In fact, GPs account for 90% of all patient contact with the NHS, and it’s for this reason that many people close to the health service are stressing the importance of general practice funding.
Many of the UK’s 9,770 GP surgeries are struggling to meet the healthcare demands of the country’s growing and ageing population. Even though the pressure being placed on them has risen, the number of GPs has remained static.
Indeed, new research from the Labour Party shows that around 14.2 million patients waited a week for an appointment with their GP, or did not get an appointment at all the first time they tried.
For comparison, this figure is 500,000 greater than 2014; a reality that shows the increasing pressure being placed on GP surgeries across the country.
The Labour Party conducted the research using information found in the House of Commons library, and it comes just months after a report in the Guardian which revealed that some patients in Surrey had to queue outside their GP surgery in the dark from 6:30am just to secure an appointment.
The shadow health secretary, Heidi Alexander, said: “Millions more are struggling to see their doctor and cuts to funding mean this is likely to get worse.”
However, NHS England has recently revealed a five-year plan which is designed to help general practice get “back on its feet”. The plan will see an additional £2.4 billion worth of funds injected into general practice, which will help provide an extra 5,000 GPs, as well as thousands of nurses, pharmacists and therapists.

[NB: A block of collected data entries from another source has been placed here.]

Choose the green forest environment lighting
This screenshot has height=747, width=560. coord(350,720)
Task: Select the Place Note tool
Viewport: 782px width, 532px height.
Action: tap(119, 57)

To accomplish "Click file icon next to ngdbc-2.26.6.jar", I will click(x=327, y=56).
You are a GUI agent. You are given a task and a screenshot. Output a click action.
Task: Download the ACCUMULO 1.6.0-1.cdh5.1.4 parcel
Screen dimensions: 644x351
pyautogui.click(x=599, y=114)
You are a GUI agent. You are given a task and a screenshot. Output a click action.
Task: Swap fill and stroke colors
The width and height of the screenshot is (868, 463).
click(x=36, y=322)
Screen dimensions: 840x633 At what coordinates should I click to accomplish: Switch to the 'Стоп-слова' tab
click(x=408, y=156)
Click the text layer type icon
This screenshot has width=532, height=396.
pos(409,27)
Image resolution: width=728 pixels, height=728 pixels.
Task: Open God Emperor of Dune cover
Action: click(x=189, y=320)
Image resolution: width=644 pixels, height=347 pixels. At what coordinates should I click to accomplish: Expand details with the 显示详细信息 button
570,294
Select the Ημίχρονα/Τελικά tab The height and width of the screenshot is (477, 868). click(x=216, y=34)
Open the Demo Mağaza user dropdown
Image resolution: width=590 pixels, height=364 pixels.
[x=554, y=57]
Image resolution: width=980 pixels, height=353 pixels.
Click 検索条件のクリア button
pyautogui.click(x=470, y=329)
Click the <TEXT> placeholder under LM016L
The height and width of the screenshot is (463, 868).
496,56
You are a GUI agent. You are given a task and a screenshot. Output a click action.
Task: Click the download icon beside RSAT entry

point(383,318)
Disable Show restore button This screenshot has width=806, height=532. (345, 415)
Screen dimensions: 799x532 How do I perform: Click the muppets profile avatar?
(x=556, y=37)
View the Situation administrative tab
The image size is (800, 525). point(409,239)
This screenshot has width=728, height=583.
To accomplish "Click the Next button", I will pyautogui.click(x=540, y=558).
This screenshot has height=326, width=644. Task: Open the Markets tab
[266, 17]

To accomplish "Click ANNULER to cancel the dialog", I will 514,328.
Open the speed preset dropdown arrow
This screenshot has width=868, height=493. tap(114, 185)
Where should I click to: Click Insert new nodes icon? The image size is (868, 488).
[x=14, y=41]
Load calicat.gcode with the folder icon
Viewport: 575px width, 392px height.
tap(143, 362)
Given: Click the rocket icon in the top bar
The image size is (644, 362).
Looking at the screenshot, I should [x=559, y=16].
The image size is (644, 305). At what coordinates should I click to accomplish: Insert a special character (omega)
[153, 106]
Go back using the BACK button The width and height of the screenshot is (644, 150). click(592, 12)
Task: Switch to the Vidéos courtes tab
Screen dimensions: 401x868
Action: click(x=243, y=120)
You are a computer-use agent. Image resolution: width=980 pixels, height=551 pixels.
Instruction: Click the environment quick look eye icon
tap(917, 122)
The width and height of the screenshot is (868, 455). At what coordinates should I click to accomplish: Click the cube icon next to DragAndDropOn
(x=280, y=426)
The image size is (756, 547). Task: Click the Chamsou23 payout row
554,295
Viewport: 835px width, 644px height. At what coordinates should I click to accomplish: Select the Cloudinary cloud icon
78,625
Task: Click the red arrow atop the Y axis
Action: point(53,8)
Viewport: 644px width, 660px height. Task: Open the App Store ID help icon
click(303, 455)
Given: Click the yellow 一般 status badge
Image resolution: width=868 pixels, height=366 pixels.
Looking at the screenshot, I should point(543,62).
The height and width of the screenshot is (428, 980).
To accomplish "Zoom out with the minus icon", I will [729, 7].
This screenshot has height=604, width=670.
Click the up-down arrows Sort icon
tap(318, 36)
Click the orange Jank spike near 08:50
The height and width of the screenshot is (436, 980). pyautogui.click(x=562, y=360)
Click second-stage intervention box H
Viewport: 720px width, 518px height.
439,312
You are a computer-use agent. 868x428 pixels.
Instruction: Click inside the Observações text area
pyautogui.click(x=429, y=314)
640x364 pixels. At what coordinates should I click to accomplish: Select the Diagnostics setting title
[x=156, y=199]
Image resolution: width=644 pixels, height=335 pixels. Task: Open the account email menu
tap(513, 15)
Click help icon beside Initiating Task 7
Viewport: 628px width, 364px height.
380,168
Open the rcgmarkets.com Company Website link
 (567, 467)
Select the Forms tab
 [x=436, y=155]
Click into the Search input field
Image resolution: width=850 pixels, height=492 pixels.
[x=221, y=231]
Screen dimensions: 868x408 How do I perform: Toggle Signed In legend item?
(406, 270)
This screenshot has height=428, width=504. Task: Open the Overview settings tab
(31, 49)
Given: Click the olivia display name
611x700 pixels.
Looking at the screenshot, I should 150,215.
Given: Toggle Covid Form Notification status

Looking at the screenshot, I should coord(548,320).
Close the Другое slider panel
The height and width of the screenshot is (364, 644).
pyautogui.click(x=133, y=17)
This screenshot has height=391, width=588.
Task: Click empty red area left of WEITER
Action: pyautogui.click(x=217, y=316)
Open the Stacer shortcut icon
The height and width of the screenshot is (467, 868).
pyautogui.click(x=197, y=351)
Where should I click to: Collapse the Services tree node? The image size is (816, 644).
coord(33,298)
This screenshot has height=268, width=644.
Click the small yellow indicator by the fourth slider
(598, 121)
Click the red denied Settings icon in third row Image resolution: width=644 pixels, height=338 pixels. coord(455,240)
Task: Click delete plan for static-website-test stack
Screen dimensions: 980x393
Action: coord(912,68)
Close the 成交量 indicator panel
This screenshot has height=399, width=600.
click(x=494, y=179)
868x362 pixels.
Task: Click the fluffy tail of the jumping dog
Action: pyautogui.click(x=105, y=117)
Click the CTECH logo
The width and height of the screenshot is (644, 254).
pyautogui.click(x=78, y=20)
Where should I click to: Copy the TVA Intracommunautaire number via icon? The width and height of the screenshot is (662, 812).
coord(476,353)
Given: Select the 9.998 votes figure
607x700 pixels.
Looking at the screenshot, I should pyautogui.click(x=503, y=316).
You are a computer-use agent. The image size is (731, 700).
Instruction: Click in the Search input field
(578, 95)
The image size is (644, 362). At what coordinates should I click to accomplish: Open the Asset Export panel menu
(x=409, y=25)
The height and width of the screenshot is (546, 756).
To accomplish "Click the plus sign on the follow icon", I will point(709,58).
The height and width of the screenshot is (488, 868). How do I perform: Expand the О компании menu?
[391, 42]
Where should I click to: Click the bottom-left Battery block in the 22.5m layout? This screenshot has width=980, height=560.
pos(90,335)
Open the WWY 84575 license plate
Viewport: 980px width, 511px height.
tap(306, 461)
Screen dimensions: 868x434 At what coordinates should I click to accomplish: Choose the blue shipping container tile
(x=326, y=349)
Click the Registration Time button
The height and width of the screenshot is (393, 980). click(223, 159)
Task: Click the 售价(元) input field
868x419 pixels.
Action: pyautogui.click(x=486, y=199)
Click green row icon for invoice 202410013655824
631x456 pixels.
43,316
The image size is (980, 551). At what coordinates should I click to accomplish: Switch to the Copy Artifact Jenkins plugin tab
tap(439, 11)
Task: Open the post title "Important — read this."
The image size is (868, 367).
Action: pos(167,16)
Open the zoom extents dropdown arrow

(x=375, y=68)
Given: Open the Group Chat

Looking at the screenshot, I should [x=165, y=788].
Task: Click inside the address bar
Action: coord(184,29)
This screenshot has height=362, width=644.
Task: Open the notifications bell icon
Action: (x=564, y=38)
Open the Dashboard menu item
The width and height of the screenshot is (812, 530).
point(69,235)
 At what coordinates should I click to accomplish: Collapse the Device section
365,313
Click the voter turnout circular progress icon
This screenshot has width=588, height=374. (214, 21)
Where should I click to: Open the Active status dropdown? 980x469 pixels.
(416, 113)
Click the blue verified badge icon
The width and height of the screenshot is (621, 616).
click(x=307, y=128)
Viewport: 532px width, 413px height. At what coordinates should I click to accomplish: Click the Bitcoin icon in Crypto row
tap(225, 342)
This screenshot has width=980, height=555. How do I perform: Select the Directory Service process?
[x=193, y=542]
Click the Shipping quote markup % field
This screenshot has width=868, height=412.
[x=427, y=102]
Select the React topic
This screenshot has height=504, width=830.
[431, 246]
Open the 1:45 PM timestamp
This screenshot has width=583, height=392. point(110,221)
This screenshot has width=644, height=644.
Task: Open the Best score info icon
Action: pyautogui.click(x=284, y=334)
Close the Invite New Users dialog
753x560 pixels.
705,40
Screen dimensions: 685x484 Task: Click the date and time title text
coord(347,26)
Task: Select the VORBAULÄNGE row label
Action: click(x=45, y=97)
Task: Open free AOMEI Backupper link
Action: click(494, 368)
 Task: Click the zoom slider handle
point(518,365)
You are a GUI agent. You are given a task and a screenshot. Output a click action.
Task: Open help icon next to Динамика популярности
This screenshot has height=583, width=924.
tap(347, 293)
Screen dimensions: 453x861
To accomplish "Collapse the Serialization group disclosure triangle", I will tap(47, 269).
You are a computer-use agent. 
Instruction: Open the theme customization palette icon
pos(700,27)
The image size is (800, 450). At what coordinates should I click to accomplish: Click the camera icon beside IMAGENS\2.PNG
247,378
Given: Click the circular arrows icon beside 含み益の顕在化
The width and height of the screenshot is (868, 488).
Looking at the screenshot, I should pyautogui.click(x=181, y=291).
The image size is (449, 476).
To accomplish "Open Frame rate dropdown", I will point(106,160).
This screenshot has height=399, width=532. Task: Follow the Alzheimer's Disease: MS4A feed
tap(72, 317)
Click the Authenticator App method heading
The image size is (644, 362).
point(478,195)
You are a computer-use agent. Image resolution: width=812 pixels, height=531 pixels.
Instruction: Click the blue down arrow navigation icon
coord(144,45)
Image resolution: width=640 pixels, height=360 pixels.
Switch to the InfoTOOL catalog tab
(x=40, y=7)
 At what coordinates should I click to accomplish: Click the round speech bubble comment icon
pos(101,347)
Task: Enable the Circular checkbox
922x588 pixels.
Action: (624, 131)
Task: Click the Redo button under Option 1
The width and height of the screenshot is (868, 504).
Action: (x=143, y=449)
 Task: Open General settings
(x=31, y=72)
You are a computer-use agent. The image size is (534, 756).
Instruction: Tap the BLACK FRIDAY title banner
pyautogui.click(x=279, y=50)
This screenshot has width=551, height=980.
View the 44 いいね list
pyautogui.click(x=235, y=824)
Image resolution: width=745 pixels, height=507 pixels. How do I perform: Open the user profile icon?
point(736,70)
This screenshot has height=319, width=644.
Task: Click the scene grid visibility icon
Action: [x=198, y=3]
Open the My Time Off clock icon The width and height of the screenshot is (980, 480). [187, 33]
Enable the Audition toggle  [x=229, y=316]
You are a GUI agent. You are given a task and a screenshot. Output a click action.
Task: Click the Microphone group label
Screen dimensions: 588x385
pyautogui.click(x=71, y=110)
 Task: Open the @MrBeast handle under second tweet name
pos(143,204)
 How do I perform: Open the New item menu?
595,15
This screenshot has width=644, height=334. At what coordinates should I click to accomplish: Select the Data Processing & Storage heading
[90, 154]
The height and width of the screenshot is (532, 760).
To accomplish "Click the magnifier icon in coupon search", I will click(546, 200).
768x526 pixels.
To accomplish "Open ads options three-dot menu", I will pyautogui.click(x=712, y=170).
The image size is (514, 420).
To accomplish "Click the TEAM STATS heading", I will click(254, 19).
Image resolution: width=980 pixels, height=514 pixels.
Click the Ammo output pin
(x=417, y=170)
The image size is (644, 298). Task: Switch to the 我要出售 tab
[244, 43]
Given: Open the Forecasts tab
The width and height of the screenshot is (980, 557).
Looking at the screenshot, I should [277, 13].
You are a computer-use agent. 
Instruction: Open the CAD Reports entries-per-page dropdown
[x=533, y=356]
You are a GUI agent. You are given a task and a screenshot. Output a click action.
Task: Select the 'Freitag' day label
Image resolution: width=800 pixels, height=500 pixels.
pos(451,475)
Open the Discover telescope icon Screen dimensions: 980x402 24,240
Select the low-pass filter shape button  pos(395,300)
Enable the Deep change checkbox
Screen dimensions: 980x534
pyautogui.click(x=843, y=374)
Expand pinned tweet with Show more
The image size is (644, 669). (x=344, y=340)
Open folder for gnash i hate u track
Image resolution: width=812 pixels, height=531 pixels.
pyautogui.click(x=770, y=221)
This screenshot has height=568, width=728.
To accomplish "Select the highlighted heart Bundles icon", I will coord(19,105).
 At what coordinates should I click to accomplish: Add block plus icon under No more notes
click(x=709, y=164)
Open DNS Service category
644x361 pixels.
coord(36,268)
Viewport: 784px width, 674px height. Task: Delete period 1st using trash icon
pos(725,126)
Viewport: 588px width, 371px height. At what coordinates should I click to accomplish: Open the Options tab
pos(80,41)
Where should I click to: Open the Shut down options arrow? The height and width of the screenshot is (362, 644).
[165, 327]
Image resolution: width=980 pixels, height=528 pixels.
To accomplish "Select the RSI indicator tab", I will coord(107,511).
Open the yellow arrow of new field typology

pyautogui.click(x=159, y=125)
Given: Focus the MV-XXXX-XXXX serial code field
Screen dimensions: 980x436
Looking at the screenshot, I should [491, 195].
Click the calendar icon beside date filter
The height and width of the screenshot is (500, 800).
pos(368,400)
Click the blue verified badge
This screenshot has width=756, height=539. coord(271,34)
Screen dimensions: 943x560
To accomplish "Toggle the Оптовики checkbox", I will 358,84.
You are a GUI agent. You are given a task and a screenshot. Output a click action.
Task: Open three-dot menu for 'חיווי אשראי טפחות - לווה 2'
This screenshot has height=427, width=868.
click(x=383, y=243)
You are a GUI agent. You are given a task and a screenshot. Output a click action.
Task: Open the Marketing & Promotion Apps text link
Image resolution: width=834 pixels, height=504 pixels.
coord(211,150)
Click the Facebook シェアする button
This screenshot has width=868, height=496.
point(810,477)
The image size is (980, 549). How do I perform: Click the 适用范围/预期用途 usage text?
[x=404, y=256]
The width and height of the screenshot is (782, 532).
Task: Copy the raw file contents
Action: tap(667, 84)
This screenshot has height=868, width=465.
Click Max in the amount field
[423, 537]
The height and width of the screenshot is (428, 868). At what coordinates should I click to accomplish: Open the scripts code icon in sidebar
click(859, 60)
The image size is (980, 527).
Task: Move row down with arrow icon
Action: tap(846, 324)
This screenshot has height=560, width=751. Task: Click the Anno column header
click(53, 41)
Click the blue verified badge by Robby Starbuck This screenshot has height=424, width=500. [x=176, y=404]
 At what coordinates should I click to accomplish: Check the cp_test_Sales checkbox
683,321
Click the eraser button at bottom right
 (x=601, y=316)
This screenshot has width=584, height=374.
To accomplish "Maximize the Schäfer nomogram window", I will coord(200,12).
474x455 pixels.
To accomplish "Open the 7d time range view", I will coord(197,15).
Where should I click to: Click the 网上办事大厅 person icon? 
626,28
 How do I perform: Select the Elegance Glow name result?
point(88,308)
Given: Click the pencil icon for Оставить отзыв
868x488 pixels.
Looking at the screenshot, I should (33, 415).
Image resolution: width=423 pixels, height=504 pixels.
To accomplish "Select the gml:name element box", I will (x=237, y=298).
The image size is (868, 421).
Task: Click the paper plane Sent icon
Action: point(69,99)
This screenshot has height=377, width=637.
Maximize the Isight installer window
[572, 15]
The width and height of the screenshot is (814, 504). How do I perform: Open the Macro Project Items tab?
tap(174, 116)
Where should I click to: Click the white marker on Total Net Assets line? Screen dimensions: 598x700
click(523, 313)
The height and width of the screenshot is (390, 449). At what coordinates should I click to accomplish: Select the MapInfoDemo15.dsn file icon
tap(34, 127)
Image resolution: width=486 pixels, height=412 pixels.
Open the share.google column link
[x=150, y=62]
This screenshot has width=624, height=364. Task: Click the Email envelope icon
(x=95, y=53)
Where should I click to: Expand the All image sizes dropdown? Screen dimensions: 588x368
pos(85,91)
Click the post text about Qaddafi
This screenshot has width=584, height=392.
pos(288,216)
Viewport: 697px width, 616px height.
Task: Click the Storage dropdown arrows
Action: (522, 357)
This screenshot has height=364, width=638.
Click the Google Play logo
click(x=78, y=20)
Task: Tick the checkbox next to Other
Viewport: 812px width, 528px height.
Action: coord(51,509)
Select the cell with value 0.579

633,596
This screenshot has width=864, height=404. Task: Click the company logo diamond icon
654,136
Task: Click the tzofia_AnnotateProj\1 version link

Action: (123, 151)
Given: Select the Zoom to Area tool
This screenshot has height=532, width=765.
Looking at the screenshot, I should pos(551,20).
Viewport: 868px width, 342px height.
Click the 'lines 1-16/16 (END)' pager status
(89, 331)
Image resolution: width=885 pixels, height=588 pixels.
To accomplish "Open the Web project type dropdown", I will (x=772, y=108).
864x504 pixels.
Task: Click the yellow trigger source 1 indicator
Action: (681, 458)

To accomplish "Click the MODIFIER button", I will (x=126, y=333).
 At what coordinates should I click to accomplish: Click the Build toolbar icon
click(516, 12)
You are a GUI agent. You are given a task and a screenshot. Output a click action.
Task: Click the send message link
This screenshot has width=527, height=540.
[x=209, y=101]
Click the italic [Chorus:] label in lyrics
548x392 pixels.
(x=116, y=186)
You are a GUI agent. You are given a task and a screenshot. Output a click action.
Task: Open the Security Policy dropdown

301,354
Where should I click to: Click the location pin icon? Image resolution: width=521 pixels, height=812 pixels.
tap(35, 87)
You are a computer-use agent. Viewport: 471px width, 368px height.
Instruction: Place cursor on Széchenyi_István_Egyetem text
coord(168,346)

For many, including the British Medical Association (BMA) and the Royal College of GPs, the funds can’t come soon enough. Both establishments have been raising concerns regarding underfunding, increasing workloads and the lack of trainee doctors prepared to go into general practice.
NHS England boss Simon Stevens said the additional funding was being provided because patients had complained about waiting times and that it was now time to intervene.
Talking to Sky News, Stevens said: “What is a reasonable wait depends on what the patient needs dealing with.
“What we also want to do is free up time for GPs from a lot of the red tape and paper pushing the NHS has imposed on them.”
The five-year plan will see GP surgeries coming together to manage patient demand and their opening hours will be extended over evenings and weekends. Patients will also be encouraged to seek help advice from other healthcare professionals to relieve some of the pressure on GPs.
According to the BBC, the additional £2.4 billion funding will bring the total spent on general practice by 2020 to £12 billion. This means that in just four years from now, more than 10% of the NHS’s budget will be being spent on general practice. At present, that figure sits at just over 8%.
As we can see, more and more people are reporting problems getting quick access to a GP. It is welcome news to hear that more funding will be available to help ease this problem. Many private medical insurers have also recognised this problem and, as a result, they have added the benefit of a virtual GP which gives policyholders quick access to a GP online or via a webcam/Skype facility.